Picture Yosemite National Park as an oval on the map. Kibbie

When new backpackers ask me for a good place to go on that
important first trip, I struggle to think of a site with the right
mix of features. Now I have the perfect answer: Kibbie Lake.
When new backpackers ask me for a good place to go on that important first trip, I struggle to think of a site with the right mix of features. Now I have the perfect answer: Kibbie Lake.

The ideal first backpacking trip requires an unlikely combination of factors. The hike can’t be too long or too difficult, yet the destination must be high enough to touch the alpine country where the Sierra struts her granite stuff.

On the west side, it’s usually a long slog to the alpine country. The east side is a long drive, very rugged, and at elevations that will mean altitude sickness to most of us flatlanders. Finally, any place that qualifies on all these scores is likely to be crowded.

I read of a Yosemite ranger who touted Kibbie Lake as the best overnight backpack destination in the park – a strong recommendation that piqued my interest.
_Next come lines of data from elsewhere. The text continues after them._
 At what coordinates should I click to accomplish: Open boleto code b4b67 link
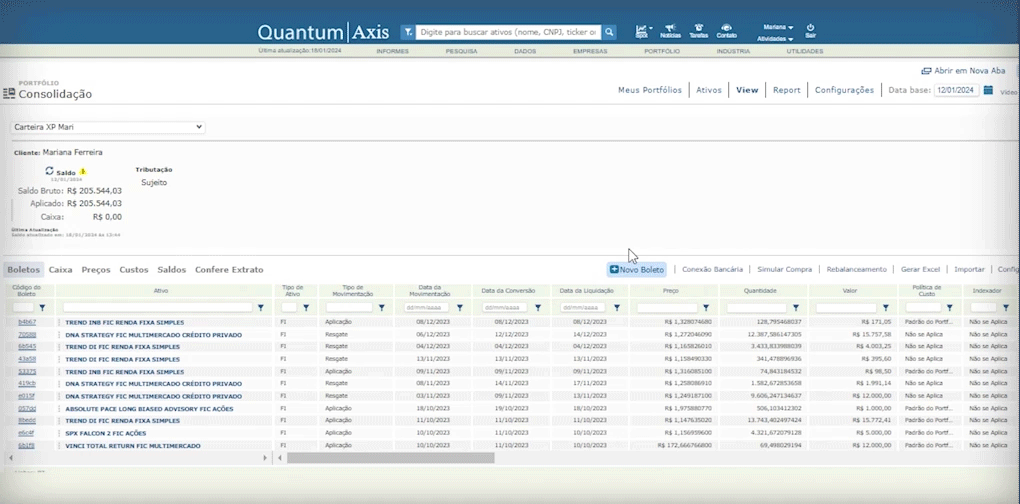click(26, 322)
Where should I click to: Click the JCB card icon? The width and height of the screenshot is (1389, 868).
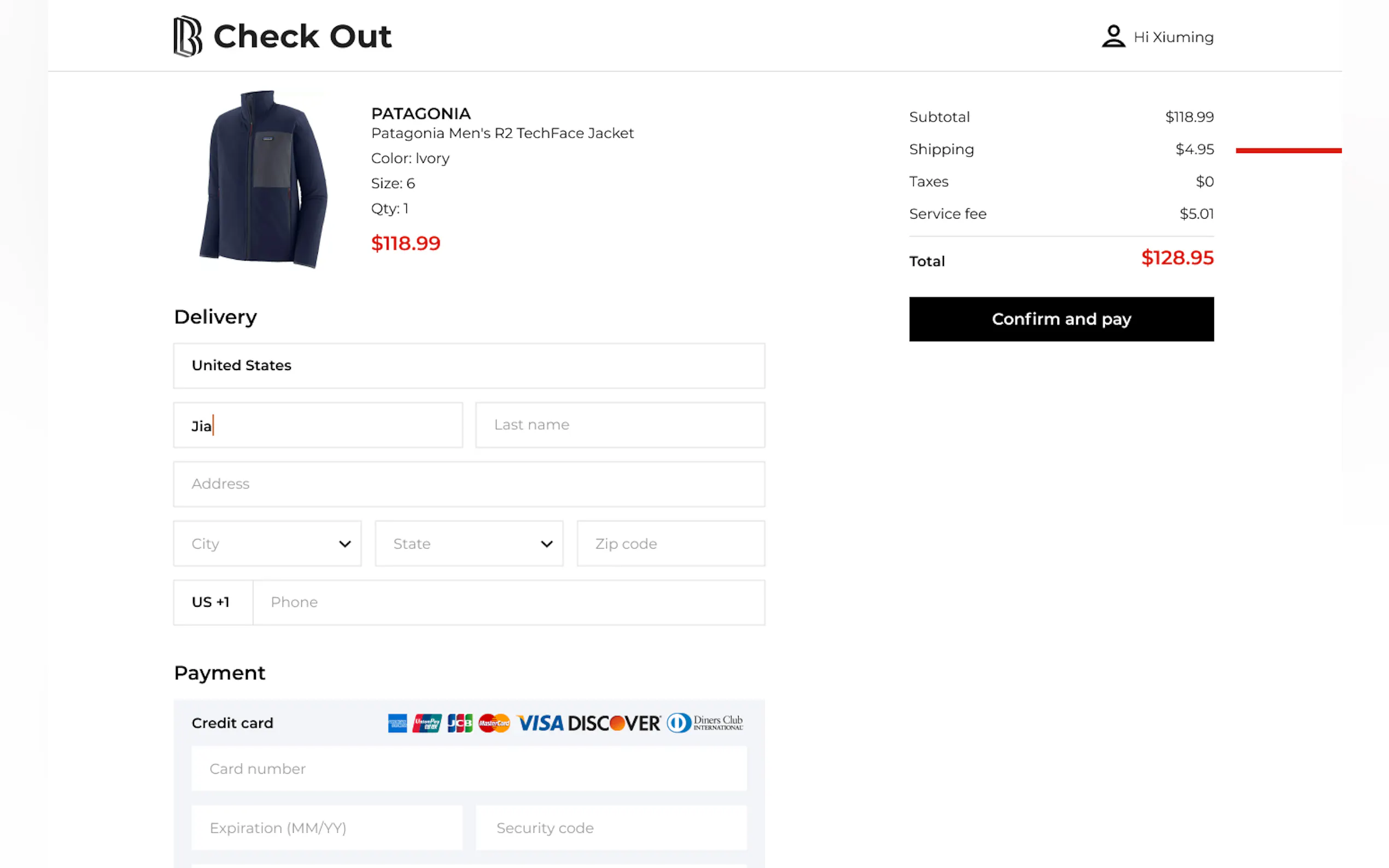(x=460, y=723)
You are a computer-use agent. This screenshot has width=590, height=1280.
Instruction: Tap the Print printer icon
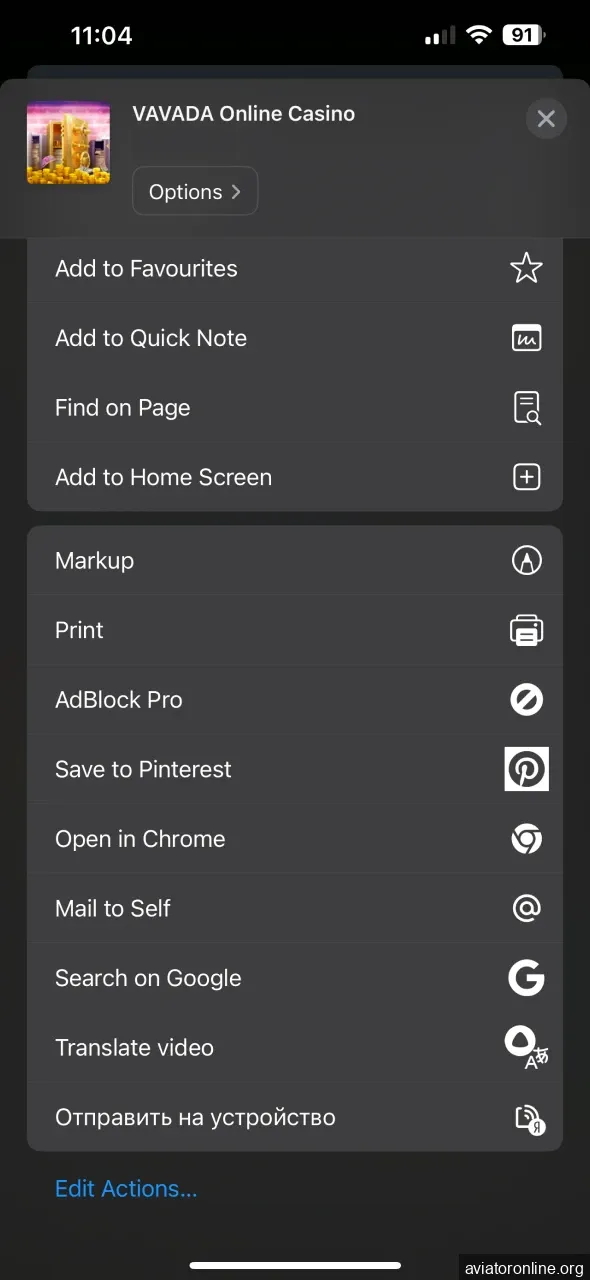tap(526, 630)
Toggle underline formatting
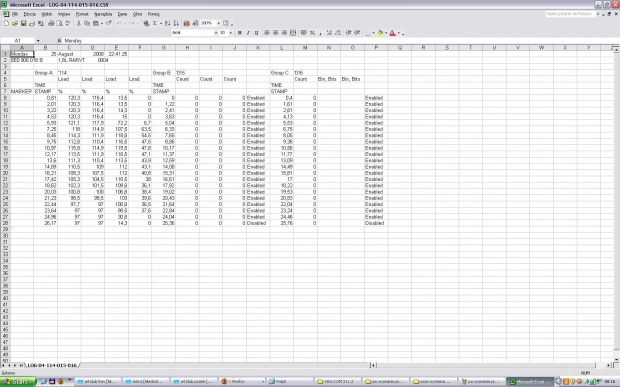This screenshot has height=387, width=620. pyautogui.click(x=256, y=33)
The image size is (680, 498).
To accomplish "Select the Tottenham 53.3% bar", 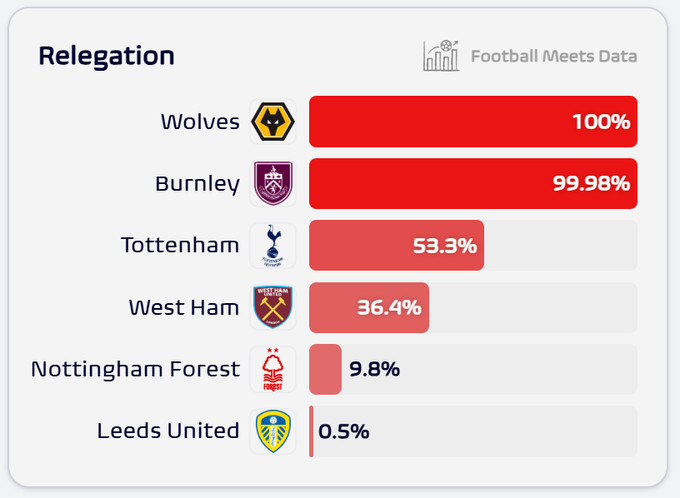I will click(x=396, y=246).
I have not been everywhere in the Sierra, but places I have not been, I have usually heard of. Kibbie Lake was new to me, and as I found out, very accessible. I wanted to see if the easy access led to a great setting.

Picture Yosemite National Park as an oval on the map. Kibbie Lake sits just inside the upper left portion of that oval next to Emigrant Wilderness which borders the park to the northwest. In fact, the trailhead to Kibbie Lake is also an entry point into the southern portion of Emigrant Wilderness.

Since this trail to Kibbie Lake straddles two jurisdictions, you can obtain a wilderness permit from either Yosemite National Park or Stanislaus National Forest. Since the road to the trailhead never reaches the park, I arranged to pick up my permit after business hours at the national forest office on our way through Groveland.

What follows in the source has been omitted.